begin Provided records

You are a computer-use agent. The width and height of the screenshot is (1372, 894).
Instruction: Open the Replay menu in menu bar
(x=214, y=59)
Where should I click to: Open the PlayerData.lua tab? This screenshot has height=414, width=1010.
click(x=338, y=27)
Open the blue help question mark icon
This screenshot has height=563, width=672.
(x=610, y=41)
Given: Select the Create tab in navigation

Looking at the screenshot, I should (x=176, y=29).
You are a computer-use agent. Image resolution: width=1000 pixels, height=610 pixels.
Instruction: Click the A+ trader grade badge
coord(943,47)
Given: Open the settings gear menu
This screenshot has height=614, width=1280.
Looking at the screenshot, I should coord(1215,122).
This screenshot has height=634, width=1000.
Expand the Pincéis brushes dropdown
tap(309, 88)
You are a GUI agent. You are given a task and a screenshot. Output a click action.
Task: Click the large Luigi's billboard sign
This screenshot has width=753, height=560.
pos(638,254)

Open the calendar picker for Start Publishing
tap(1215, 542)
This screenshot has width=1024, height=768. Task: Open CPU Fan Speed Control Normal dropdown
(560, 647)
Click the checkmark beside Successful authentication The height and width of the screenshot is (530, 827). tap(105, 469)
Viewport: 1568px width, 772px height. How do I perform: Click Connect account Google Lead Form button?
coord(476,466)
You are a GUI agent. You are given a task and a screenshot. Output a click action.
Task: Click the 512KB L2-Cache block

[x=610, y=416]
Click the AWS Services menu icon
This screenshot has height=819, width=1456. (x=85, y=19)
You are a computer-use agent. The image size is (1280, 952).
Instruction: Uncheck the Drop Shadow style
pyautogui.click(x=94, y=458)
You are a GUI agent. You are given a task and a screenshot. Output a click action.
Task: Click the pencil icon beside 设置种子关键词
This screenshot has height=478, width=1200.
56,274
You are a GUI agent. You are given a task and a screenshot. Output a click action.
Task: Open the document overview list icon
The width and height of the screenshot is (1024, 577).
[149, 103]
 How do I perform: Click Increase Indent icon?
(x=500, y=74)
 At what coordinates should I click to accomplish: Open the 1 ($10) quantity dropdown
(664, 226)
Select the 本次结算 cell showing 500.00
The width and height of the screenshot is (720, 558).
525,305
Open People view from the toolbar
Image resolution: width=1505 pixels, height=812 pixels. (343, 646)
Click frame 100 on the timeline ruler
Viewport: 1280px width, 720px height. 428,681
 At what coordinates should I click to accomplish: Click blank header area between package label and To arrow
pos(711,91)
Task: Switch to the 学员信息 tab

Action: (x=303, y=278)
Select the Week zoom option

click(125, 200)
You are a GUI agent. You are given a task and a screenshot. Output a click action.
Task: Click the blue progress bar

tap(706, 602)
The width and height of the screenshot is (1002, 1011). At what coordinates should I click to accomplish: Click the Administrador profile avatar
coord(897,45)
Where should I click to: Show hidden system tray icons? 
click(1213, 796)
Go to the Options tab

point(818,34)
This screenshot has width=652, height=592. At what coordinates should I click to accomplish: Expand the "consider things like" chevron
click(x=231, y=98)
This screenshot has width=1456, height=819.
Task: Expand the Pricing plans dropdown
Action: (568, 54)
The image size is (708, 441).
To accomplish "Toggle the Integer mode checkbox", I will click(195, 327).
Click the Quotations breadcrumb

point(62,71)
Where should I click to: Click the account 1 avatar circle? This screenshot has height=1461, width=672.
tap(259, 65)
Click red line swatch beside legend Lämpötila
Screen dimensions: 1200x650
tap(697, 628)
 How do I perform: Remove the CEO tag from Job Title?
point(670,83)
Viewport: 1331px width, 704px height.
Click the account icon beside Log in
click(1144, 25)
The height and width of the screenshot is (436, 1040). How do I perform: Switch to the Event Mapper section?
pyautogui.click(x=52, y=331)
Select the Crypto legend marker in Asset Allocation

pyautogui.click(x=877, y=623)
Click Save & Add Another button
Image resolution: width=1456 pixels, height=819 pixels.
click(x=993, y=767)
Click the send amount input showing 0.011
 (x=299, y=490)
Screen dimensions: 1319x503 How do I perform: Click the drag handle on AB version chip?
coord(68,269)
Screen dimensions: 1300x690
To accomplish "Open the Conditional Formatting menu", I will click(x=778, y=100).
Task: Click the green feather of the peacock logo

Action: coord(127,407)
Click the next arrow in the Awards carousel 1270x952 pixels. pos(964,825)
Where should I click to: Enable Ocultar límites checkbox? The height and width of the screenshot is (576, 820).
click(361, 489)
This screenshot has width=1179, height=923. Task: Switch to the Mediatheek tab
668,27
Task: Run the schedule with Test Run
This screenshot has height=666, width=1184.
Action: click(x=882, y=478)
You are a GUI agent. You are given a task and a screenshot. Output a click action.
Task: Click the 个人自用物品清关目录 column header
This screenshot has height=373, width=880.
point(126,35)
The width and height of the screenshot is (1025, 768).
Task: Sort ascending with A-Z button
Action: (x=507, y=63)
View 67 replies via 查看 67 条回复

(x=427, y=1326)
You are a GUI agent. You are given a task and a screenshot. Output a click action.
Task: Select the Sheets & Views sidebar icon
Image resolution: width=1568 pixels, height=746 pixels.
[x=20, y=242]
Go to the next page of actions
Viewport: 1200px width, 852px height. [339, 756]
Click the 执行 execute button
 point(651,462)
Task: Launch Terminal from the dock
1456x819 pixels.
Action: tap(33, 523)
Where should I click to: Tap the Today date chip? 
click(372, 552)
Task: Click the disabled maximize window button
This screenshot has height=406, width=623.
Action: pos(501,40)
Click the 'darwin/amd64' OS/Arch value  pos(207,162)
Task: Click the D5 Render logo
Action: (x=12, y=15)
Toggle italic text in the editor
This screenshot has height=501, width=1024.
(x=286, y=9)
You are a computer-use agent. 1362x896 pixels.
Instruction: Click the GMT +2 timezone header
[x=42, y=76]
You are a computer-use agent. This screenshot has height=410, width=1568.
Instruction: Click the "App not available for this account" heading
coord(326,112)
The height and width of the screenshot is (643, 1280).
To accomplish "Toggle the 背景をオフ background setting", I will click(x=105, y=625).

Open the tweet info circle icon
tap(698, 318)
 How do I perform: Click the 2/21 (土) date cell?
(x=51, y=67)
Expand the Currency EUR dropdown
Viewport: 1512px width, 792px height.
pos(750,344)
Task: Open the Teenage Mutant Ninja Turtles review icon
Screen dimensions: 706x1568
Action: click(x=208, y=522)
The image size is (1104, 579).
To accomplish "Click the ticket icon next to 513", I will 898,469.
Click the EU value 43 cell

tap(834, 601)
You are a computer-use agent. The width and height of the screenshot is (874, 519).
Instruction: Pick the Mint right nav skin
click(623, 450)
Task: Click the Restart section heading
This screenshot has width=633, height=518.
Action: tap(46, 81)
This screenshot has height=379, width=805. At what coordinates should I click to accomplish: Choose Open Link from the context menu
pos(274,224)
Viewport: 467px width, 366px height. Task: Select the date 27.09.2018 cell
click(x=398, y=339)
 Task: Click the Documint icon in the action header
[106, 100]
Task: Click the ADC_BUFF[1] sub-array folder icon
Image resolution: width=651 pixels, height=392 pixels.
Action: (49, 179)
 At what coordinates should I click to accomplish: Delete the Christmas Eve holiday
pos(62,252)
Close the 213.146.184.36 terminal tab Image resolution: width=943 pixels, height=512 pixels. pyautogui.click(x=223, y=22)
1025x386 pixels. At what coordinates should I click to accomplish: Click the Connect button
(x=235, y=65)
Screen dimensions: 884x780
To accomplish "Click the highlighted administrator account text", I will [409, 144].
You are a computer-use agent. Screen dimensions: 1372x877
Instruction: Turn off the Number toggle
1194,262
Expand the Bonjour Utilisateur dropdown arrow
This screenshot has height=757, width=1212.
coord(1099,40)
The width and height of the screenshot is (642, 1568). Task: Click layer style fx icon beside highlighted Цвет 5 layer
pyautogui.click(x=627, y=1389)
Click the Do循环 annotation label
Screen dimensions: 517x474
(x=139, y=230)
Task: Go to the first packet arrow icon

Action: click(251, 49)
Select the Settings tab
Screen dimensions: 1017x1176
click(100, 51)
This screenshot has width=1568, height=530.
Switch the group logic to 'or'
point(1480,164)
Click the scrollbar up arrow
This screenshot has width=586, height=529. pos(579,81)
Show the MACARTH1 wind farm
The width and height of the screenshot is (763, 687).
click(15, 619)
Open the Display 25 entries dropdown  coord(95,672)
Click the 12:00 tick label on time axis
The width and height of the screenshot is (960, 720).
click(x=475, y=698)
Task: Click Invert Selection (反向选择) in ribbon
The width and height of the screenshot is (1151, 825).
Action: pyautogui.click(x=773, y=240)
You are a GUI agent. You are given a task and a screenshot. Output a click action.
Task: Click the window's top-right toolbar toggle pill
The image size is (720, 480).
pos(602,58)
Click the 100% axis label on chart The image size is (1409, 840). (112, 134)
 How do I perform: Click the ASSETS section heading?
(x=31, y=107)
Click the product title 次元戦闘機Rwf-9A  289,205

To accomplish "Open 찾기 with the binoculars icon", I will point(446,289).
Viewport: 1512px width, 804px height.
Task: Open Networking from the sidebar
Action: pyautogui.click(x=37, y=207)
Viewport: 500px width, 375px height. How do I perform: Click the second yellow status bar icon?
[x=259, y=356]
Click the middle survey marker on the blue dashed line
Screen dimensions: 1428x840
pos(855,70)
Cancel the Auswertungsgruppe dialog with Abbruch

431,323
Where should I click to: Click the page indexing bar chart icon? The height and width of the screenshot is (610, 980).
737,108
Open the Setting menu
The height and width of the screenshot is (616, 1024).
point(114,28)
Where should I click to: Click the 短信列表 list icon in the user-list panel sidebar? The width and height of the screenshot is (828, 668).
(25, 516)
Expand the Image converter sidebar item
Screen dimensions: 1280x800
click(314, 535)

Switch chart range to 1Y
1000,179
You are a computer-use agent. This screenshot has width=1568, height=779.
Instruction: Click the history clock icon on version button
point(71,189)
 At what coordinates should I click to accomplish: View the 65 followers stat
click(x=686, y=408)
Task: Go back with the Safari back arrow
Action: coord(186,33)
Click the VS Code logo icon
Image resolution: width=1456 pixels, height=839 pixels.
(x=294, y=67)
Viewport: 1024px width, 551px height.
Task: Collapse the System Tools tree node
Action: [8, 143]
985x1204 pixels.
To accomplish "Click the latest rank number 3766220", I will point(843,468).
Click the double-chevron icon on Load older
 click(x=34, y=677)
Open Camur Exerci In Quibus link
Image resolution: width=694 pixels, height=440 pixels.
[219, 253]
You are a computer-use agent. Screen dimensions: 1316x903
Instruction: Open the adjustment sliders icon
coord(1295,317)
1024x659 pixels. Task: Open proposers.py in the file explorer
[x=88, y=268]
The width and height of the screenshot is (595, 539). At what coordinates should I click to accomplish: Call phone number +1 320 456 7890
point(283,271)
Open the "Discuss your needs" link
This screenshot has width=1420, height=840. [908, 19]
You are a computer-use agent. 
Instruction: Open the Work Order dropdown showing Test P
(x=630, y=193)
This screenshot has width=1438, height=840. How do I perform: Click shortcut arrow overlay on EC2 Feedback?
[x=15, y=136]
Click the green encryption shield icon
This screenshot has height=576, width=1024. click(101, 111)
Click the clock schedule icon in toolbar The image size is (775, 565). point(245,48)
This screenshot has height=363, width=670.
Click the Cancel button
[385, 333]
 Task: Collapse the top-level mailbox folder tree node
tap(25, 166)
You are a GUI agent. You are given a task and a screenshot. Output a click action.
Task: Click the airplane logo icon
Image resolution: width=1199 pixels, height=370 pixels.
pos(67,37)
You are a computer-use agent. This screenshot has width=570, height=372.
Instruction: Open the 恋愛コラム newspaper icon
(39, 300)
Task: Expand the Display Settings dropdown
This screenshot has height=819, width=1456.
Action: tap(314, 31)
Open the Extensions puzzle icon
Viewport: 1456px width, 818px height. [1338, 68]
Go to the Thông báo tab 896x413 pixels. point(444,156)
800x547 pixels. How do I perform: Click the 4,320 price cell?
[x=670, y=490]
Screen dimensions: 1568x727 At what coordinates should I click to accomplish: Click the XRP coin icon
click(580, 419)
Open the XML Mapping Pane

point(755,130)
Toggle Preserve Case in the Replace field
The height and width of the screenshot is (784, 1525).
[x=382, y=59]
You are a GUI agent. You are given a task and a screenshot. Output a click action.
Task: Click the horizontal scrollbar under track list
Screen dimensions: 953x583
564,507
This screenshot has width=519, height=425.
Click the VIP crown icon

end Provided records

» What to produce
Recast the data from the line containing "Click the clock" through the line containing "tap(25, 166)", inclusive, as a Markdown table with the columns Row and Line, where Row numbers each line and blank lines are skipped.

» Answer to this problem
| Row | Line |
|---|---|
| 1 | Click the clock schedule icon in toolbar The image size is (775, 565). point(245,48) |
| 2 | This screenshot has height=363, width=670. |
| 3 | Click the Cancel button |
| 4 | [385, 333] |
| 5 |  Task: Collapse the top-level mailbox folder tree node |
| 6 | tap(25, 166) |